> [Trecho do texto]
****************
Vamos lá, Marcus. Você não precisa rasgar o diploma. Mas pode usá-lo melhor e trabalhar dentro de um perspectiva de construção coletiva de saber e tomada de decisão negociada.
Acima de tudo, é importante que todos entendam que aqui, a questão subjacente chama-se RELAÇÃO DE PODER. A sociologia das profissões mostra que as corporações (médicos, engenheiros, etc) se organizam para lutar por PODER na sociedade através de hegemonia sobre um discurso: “eu passo a ter direito exclusivo para dizer o que é seguro na construção de uma ponte”; “eu passo a ter direito exclusivo para dizer o que é criminoso”; “eu passo a ter direito exclusivo para dizer o que é saudável” – OPA!! Mesmo? E eu, que sou o sujeito da condição saudável ou não? Que tenho ou não uma doença ou condição patológica? Tenho ou não direito de negociar essa condição?
****************
> [Dados extraídos]
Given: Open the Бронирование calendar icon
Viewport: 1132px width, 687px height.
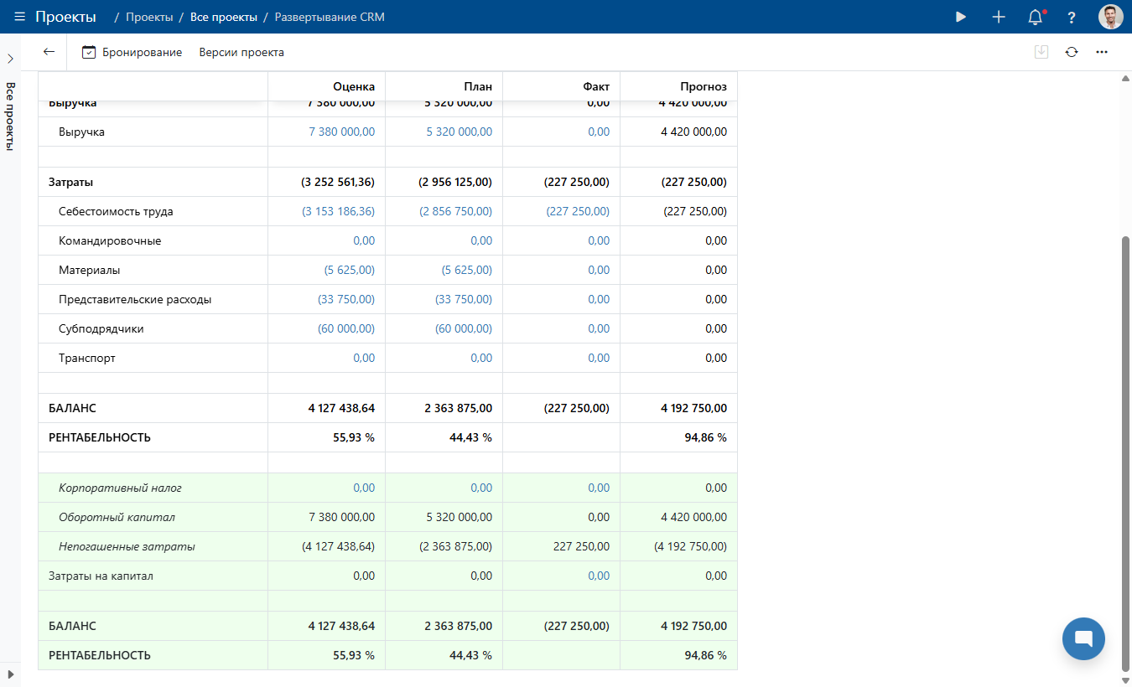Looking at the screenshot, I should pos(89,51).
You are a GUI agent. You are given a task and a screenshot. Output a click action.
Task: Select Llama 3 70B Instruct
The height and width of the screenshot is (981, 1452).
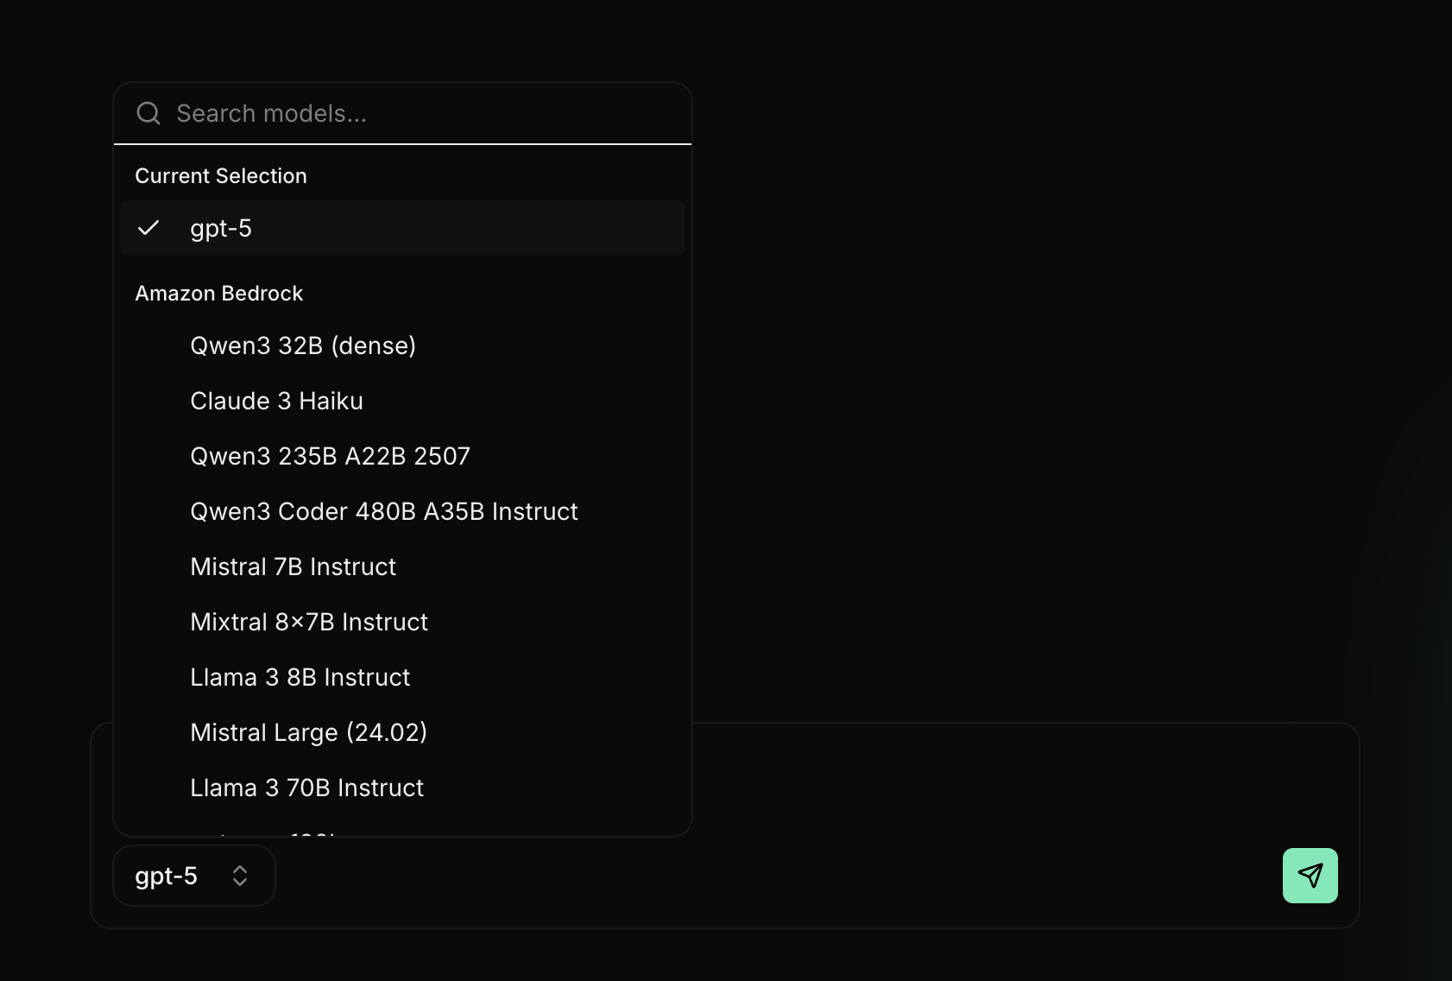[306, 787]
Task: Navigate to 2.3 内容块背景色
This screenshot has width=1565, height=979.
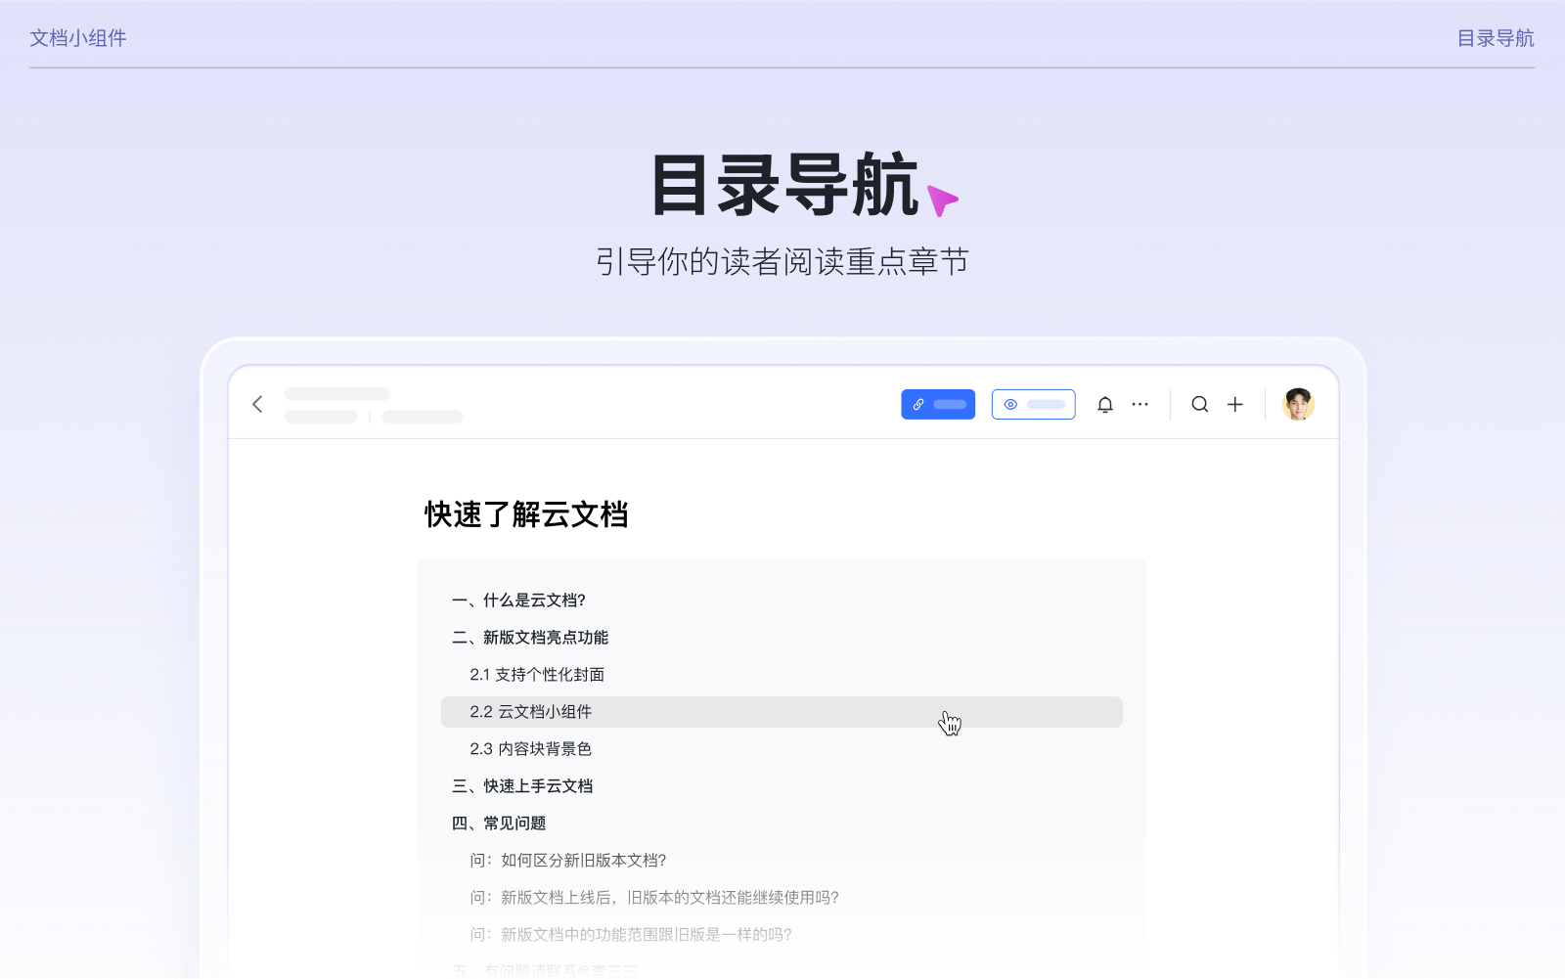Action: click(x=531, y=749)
****************
> [Aplique a leitura]
[1] No texto sobre poder e profissões, o que a sociologia das profissões mostra sobre as corporações?
[2] Retome o texto sobre poder e profissões logo após a última frase apresentada e desenvolva o raciocínio.

> [Respostas por item]
[1] Que elas se organizam para lutar por poder na sociedade por meio da hegemonia sobre um discurso.

[2]
A realidade hoje é que crescem os movimentos de “sobreviventes” e outros de pacientes pro-ativos, que têm alto domínio técnico de suas condições e se organizaram para resistir à hegemonia dos médicos sobre este discurso.
Ilustração: “você está com câncer de próstata e o tratamento indicado é prostatectomia radical”. Resposta de um paciente proativo: “discordo e não será assim: dada minha idade e o doubling time observado, é minha decisão que o tratamento deve ser radioterapia.” Se o médico não concordar e não souber fundamentar seu ponto de vista, com SIMETRIA e respeito, são grandes as chances dele entrar na lista negra nos Estados Unidos (Yes! Existe!).
Alguém já está começando a ver o paralelo com a Educação Física? Os personal trainers? Ainda não? Opa, continuemos, então.
Aos pontos.
Como diferente de um sujeito experimental, um paciente/aluno/cliente é um sujeito ativo e pro-ativo. Não precisamos negociar com um rato a resposta fisiológica dele ao stress oxidativo induzido por determinado protocolo de treinamento. Vamos medir indicadores e mostrar que o grupo que recebeu beta alanina (por nossa decisão rigorosamente não negociada) se recuperou melhor que o grupo controle.
Mas com o cliente, é preciso negociar a “verdade do contexto”. Por que? Porque ela é relativa a uma série de condicionantes individuais.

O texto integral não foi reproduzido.